Les 4 raisons du retrait de l’organisation de la CAN 2019

1ère raison de l’échec : l’insécurité (Par Serge Aimé Bikoi)

La première raison de l’échec est d’ordre sécuritaire et c’est l’argument présenté par Serge Aimé Bikoï, journaliste à RTS (Radio Télision Siantou). La RTS c’est une chaîne urbaine émettant à Yaoundé et ses environs. Le journaliste fait un double diagnostic, non seulement sur l’insécurité qui règne au Cameroun, mais aussi sur les insuffisance au niveau des délais de livraison des stades en pleine construction :

En passant donc au crible de la raison pratique l’échec du Cameroun à l’organisation de la Can 2019, bien de déterminants socio-politique, infrastructurel, urbain et écotouristique sont déclinés pour tenter, sans coup férir, de décrypter la mauvaise passe du pays de Samuel Eto’o Fils. Au rang des invariants socio-politiques, figure la crise sécuritaire qui ébranle, depuis des années, trois régions camerounaises, en l’occurrence l’Extrême-Nord, le Sud-Ouest et le Nord-Ouest. Le bilan de la crise socio-politique contemporaine, en termes d’incidences humaine, matérielle et financière, est si éloquent qu’un émissaire du congrès américain a saisi la balle au bond, ces derniers jours, pour requérir, auprès de la Fifa (Fédération internationale de football association), le retrait de la CAN au Cameroun. Cette pression des États-Unis sur la Fifa était, d’ailleurs, un signe avant-coureur et un déterminant prémonitoire à la sentence qui est, in extremis, connue de tous le jour de la commémoration de l’an 29 de la mort de l’ancien premier Président de la République du Cameroun.

2ème raison de l’échec : l’insuffisance d’infrastructures (Par Serge Aimé Bikoi)

Au-delà de la variable socio-politique, il y a le déterminant infrastructurel appréhendé comme le facteur à prendre aussi en considération sur le terrain explicatif du retrait de la CAN au Cameroun. Jusqu’ici, les stades, dont la façade est tout de même visible, ne sont pas encore achevés. A cette incurie se subordonne le déficit d’établissements hôteliers susceptibles de transcender la démographie croissante des touristes étrangers des 24 pays devant participer à cette grande messe du football africain. Aussi faut-il noter, en termes d’imperfections infrastructurelles, le manque criard de routes et d’autoroutes, voies de communications capables de relier les masses populaires locales et étrangères dans différents stades des villes camerounaises. De plus, il est impossible de ne pas constater l’absence des plateaux techniques en bonne et due forme des hôpitaux publics de référence et le giron de la voirie urbaine, qui reste et demeure moins embelli au plan touristico-urbain.

3ème raison de l’échec : la revanche d’Ahmad (Par Mathias Eric Owona Nguini)

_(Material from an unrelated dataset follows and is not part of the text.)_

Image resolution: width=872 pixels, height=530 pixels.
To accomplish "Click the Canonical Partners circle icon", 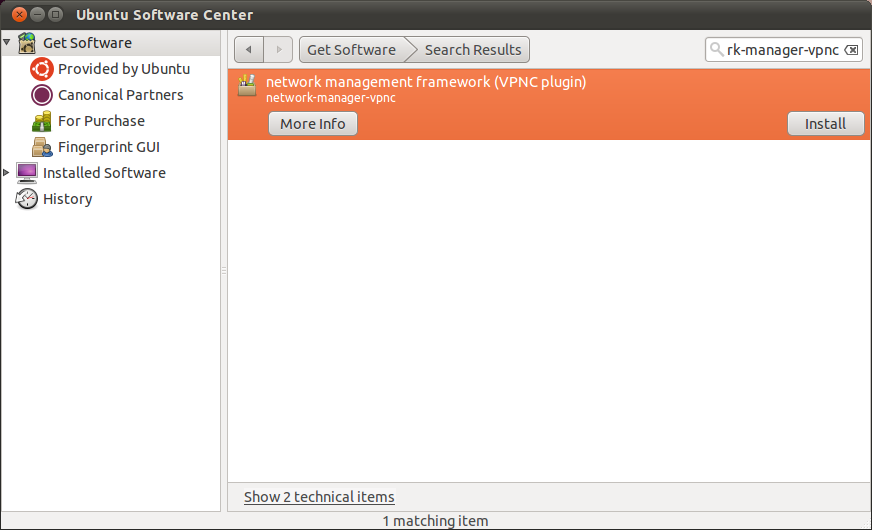I will 42,95.
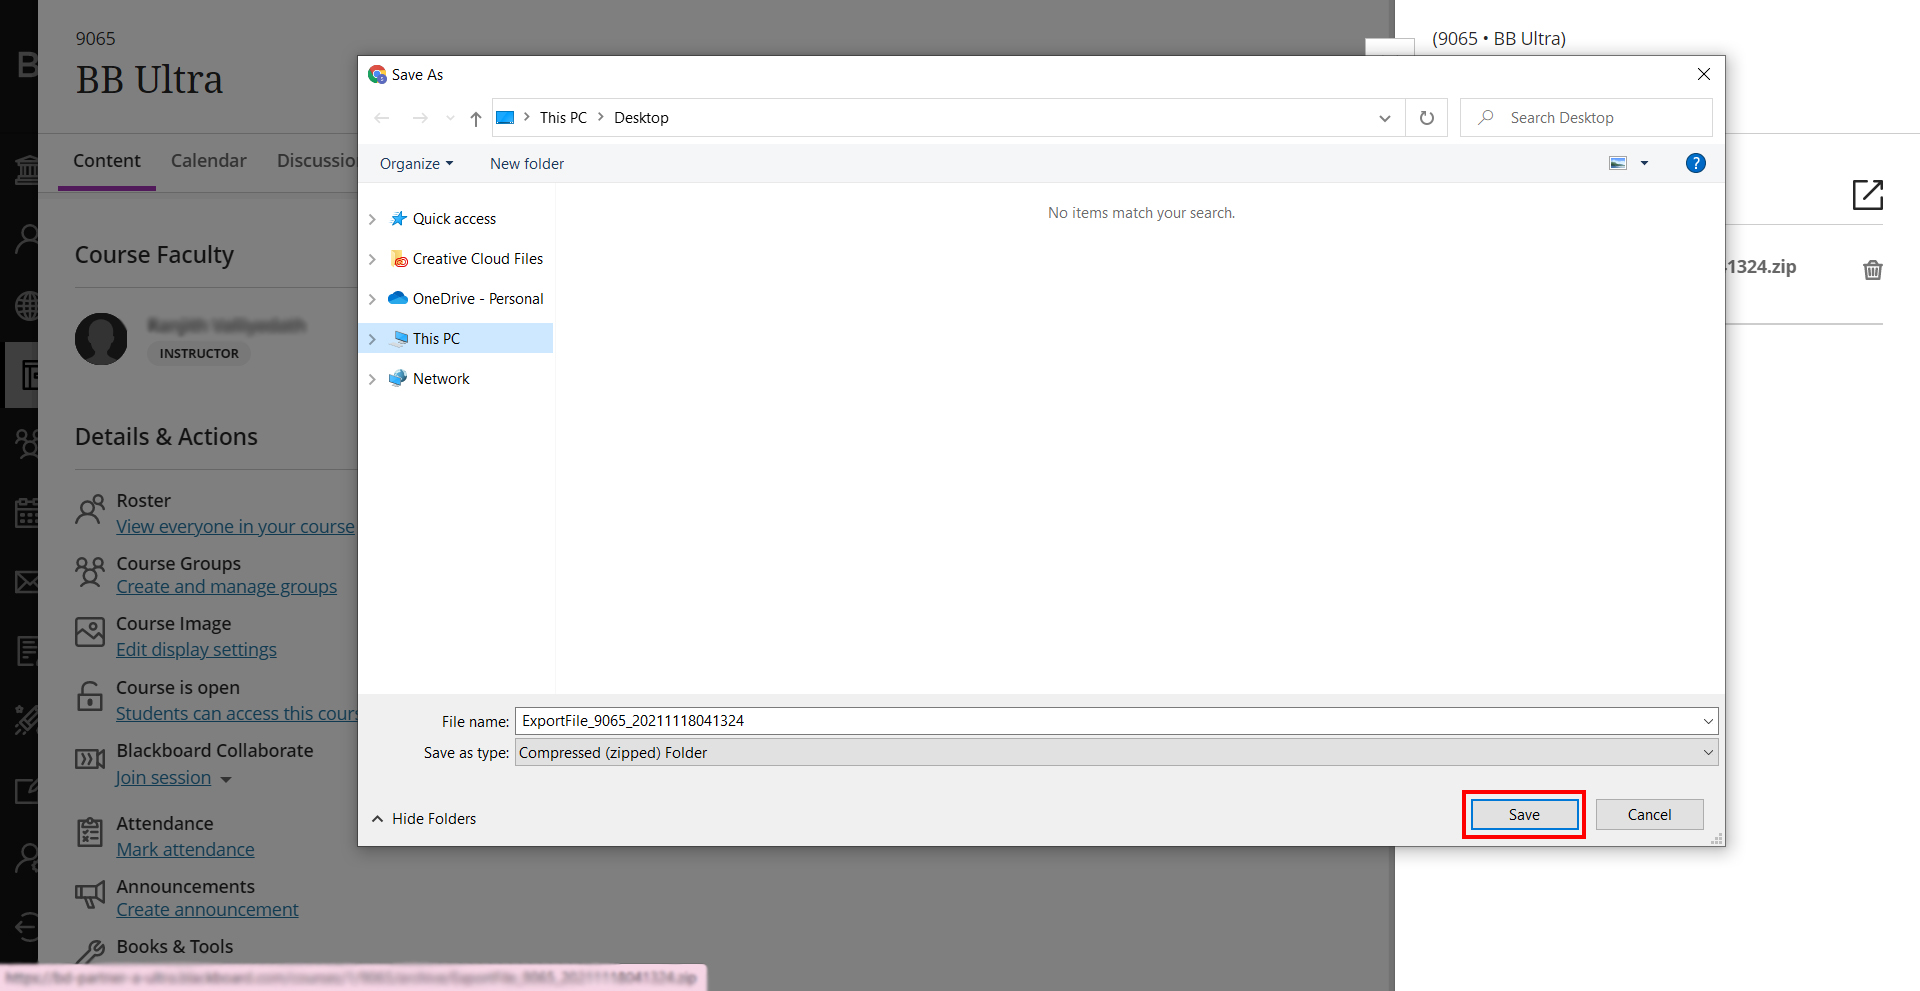The height and width of the screenshot is (991, 1920).
Task: Follow the Create announcement link
Action: [x=207, y=909]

L’échec lié au complot de la CAF contre le Cameroun est défendu par le professeur Mathias Eric Owona Nguini. C’est un socio-politologue, enseignant à l’université de Yaoundé II. Selon lui, cette thèse de complot était visible depuis bien longtemps :

La véhémence du leader de la CAF contre l’organisation camerounaise de la CAN 2019 était clairement motivée par deux raisons structurantes : le désir de revanche contre le pays du grand Issa Hayatou dont le comité exécutif lui retira la CAN Juniors et le souci de ménager ses puissants alliés nord-africains et d’Afrique australe en leur permettant de reprendre la main pour l’organisation de la CAN 2019 au détriment du Cameroun.

Malgré les propos lénifiants du président de la CAF lors de son voyage express au Cameroun en compagnie de la star Samuel Eto’o pour une audience avec le président Paul Biya, je n’ai jamais eu confiance au patron du football continental africain. Le jeu de lobbying de l’Afrique du nord et de l’Afrique australe était trop fort. Il est évident que malgré ses retards organisationnels et leurs raisons (luttes d’influence entre coteries administratives, guerres entre lobbies d’affaire, campagnes anti-patriotiques d’intoxication des milieux anti-régimes, lenteurs administratives), le Cameroun allait parvenir tant bien que mal à mettre en place sa CAN.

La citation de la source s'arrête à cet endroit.